General Session VII - Superficial Venous Disease and Vascular Malformations
Quickshot: Hypersensitivity Reaction After Cyanoacrylate Closure and Premedication-2nd Report
Tuesday, March 5, 2024
5:23 PM – 5:29 PM EST
Location: Tampa Bay Ballroom Salons 1-4
Objective: Hypersensitivity reactions sometimes occur after cyanoacrylate closure (CAC) of varicose veins. However, its pathogenesis, allergic reactions, and thrombophlebitis are not well understood. We report hypersentivity reactions that we experienced at our clinic.
Methods: We retrospectively analyzed 131 patients who developed any skin symptoms after CAC from September 2020 to January 2023, we classified into three types: localized mild, localized moderate, and full-body. Localized-mild was soft and pale erythema, and localized-moderate was hard erythema. We also examined the time of onset, blood sample results, and duration of the symptoms.
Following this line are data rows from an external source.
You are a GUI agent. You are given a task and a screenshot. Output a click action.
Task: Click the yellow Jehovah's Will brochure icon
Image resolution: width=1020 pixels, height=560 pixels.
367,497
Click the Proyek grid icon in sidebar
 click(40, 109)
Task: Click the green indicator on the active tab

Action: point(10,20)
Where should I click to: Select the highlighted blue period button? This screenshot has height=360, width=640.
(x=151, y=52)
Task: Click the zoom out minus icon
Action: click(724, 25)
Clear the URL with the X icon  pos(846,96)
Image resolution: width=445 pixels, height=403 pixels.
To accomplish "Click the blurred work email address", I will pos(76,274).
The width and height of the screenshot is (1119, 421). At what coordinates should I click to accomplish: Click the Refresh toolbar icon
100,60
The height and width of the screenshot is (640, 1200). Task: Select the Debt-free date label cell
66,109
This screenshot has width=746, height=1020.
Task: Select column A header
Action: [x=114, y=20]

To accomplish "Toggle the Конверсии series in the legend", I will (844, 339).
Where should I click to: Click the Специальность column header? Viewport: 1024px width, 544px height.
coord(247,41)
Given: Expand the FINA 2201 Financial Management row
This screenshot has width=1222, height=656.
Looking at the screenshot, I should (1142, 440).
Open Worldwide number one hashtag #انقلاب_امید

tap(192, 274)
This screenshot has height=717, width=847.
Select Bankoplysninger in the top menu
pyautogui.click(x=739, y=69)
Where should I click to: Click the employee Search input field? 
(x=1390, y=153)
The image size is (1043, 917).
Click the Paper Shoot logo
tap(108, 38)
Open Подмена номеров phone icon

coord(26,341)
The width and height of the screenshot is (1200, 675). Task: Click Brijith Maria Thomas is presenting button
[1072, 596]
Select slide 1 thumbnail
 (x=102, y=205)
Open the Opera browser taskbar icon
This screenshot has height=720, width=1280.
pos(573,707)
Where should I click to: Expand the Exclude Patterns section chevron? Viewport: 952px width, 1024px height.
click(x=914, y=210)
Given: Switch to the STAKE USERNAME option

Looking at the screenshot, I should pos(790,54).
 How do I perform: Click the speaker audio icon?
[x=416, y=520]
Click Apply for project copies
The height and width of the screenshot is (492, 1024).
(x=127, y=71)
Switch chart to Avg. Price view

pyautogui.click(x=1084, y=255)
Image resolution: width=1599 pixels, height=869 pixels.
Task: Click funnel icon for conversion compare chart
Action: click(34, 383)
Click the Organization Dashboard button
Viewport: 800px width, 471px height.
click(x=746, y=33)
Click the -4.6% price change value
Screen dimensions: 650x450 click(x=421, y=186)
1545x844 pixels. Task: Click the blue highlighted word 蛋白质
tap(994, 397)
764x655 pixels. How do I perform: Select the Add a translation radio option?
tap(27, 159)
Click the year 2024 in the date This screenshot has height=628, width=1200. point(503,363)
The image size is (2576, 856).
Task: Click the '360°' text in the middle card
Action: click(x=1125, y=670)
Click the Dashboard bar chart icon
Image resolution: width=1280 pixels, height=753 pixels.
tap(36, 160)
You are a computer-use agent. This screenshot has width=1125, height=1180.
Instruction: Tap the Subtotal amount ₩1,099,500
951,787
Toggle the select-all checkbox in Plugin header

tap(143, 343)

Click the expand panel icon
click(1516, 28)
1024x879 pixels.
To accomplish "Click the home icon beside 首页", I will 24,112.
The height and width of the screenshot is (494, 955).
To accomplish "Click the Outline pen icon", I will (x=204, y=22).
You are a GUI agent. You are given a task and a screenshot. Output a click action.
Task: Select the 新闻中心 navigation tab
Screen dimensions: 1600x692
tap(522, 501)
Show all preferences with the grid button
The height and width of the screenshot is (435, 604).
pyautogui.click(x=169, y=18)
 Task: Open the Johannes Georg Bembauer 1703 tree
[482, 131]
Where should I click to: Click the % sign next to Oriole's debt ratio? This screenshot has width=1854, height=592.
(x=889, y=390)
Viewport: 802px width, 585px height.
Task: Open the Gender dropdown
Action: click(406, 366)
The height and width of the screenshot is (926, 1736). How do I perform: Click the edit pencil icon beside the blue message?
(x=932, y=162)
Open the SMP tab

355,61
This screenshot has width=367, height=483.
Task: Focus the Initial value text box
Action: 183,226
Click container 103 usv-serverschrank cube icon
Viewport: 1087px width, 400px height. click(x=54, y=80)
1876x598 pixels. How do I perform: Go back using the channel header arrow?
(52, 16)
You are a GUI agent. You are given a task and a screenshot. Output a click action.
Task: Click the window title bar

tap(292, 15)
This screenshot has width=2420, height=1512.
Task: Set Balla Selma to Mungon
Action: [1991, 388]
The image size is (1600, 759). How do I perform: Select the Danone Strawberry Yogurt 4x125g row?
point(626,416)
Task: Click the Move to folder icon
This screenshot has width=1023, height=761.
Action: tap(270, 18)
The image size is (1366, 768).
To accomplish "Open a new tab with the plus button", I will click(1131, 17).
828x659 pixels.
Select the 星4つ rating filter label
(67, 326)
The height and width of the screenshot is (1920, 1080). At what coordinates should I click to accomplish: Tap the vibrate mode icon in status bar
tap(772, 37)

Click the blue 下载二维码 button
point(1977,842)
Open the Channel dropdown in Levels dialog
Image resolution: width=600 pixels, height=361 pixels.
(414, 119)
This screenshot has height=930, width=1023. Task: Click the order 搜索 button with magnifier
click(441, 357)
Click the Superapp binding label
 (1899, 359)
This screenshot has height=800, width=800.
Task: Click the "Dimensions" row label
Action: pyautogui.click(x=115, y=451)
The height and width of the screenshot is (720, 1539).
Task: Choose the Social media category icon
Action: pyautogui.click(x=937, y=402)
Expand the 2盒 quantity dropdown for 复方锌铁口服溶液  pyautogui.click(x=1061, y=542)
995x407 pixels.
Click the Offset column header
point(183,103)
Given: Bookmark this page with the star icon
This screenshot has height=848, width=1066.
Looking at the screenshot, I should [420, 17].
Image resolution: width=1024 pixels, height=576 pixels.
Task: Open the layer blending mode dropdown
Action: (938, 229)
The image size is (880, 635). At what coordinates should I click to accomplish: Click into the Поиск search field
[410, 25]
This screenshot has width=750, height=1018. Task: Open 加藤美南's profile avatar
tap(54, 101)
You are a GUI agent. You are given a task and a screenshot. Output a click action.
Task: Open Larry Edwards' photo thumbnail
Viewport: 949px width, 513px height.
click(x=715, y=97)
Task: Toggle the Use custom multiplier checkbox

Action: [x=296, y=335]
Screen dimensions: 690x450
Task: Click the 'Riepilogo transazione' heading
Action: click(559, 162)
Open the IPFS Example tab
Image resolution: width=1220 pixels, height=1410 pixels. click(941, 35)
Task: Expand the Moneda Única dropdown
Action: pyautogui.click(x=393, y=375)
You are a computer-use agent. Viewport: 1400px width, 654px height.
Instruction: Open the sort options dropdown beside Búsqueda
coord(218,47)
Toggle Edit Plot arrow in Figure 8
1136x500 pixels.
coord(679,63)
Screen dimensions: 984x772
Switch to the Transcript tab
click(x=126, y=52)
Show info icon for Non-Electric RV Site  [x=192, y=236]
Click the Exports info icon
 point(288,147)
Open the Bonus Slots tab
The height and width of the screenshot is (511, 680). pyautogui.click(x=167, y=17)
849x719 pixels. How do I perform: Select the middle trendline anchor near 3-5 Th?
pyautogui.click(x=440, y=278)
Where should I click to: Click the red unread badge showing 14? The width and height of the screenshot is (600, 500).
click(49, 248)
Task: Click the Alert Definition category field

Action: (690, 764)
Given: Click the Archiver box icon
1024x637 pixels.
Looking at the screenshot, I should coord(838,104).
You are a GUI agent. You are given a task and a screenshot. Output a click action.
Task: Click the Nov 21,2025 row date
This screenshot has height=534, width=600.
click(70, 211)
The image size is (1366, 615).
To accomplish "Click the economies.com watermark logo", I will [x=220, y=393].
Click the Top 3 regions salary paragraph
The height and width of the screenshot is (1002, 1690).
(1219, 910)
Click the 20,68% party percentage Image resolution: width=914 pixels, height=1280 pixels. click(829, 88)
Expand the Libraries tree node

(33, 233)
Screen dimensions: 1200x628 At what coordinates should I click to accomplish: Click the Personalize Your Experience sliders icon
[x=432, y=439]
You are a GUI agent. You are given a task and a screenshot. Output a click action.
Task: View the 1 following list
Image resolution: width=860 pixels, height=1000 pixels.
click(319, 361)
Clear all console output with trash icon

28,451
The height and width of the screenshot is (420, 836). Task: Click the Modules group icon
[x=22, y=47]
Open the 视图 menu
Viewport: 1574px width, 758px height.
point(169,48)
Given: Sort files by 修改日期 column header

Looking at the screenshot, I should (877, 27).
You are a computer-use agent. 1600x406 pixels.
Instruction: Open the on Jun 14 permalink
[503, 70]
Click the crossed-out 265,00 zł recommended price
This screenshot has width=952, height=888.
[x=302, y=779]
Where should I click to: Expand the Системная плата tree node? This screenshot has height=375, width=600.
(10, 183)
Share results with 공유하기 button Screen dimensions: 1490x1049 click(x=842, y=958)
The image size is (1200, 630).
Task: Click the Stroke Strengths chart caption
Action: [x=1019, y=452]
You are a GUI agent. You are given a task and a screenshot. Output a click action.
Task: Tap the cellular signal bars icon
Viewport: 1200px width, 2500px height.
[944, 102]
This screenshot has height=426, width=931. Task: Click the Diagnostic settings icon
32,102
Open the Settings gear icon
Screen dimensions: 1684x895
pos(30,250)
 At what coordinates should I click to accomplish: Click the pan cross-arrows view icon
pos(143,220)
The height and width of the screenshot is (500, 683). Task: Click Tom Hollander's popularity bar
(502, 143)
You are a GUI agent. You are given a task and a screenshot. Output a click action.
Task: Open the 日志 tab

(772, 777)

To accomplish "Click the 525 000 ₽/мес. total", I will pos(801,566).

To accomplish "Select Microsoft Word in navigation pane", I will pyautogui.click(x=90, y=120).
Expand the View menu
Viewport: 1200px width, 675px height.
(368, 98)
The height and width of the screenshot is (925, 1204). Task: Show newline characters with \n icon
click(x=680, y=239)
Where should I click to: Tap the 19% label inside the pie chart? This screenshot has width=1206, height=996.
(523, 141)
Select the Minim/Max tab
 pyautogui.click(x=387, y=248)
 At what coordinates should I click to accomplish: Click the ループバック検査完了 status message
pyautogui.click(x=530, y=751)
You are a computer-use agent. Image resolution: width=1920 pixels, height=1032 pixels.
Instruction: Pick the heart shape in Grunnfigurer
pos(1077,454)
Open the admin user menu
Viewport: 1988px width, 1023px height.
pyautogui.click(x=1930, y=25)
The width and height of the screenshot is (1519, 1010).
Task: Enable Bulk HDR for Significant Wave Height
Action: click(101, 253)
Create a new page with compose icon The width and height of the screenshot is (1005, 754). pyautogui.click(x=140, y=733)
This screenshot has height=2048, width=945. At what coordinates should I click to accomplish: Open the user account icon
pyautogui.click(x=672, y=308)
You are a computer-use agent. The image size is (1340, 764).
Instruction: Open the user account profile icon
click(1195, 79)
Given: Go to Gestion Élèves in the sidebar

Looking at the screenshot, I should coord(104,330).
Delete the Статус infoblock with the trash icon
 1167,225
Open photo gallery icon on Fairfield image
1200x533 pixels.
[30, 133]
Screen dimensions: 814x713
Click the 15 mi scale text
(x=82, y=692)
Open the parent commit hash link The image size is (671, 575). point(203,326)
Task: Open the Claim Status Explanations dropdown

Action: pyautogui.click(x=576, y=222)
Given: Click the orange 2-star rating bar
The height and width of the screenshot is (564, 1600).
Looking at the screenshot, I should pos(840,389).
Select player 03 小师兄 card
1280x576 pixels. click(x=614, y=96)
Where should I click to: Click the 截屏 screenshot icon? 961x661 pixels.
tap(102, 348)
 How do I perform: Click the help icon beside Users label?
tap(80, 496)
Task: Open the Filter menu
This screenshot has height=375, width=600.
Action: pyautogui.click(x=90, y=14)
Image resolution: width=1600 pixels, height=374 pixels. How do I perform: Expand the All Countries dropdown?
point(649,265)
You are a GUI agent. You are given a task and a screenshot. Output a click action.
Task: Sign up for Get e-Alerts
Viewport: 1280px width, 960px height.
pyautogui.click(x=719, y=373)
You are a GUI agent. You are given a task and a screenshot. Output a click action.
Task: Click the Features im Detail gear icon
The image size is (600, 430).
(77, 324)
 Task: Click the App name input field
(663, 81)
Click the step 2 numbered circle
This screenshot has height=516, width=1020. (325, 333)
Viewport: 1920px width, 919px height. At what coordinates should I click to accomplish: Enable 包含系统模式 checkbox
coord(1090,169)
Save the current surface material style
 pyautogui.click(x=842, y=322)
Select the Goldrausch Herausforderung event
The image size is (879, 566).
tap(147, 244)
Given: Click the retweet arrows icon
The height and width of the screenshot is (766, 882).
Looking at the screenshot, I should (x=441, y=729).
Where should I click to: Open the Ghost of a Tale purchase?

Results: There were 100 mild cases and 28 moderate cases, including two cases of puncture site abscess with granuloma formation, and the full-body type was 3. Three of these were typical urticaria cases. We then analyzed 68 patients who underwent blood sampling. The mean time of appearance was 2.7 weeks postoperative for mild and 3.1 weeks for moderate. The mean duration of symptoms was mild 3.9 weeks, moderate 5.1 weeks, and full body (1 week). Clinically, the mild and moderate groups had allergic and phlebitis, respectively. However, Blood data did not differ significantly depending on the skin type. 33.8% had eosinophilia ( >500) and 66.2% had positive CRP levels ( >0.3). Moreover, in 22.0% of the patients, both eosinophilia and positive CRP were observed, and in 22.0%, neither. All patients, except one who had interrupted hospital visits, were relieved with topical and oral steroids.
Conclusions: In most cases, symptoms were localized to the puncture site. Only 2% of the patients had full- body type. The time of appearance varied from case to case, regardless of the skin type, and blood data showed no differences by skin type. Our data suggest that phlebitis and allergies coexist in various proportions at several time points. CAC procedure can be related to clot formation at gaps in veins. Moreover, there are reports that eosinophils increase immediately after glue input and unnecessary activation of eosinophils can promote thrombus formation. Allergies and phlebitis are closely related. In addition, in cases with an abscess at the puncture site, it was not easy to differentiate from infection clinically. Histopathological examination revealed a foreign-body granuloma. Therefore, it is important to suppress excessive immune reactions and inflammation triggers at the time of the glue injection. Premedication has already been sufficiently tested for transplantation and ischemia-reperfusion injury.